WASHINGTON, DC-The Matan Cos. has closed on its latest real estate fund, Matan Fund IV, a $100 million pool of equity that will be enhanced with moderate leverage and strategic partnerships. The company will be investing in three areas over the next 24 months, principal Mark Matan tells GlobeSt.com: one-third of its activity will be devoted to multifamily development; one-third will be its usual government build-to-suit; and one third will be in suburban office market acquisitions.
For the latter asset class—one that has certainly seen better days--Matan says the timing is right. "We think the suburban office market is either at the bottom or close to it.
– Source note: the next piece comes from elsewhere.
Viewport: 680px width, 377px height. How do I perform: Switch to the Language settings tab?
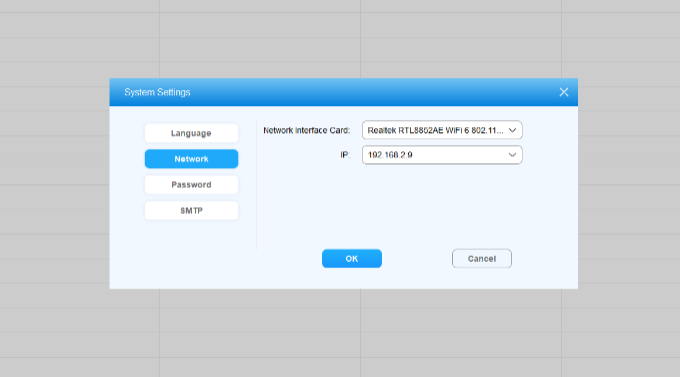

It is attractive now because we are seeing well leased assets that are pricing as poorly as" ones with large vacancies. "So we think it is time to get back in there."
Meanwhile the company has already launched two multifamily development projects totaling 400 units in the Frederick, MD, submarket under this fund. One is Prospect Hall, which is currently under construction. Another project in Urbana is slated to start construction in Spring 2014, Matan says.
Multifamily is a relatively new asset class for the company. Matan says they chose the Frederic market due to its proximity and demographics.
Matan Fund IV also purchased Federal Capital Partners' interest in the 332,000-square foot National Cancer Institute's Advanced Technology Research Facility in Frederick, MD.
Matan Fund IV has several deals under contract with closings pending for late 2013 and Matan tells us that one will be announced shortly.
All told, Matan says, "the fund should be involved in $500 million worth of transactions through the use of moderate leverage coupled with strategic partnerships."
"We anticipate being fully invested in 18-24 months given our current pipeline."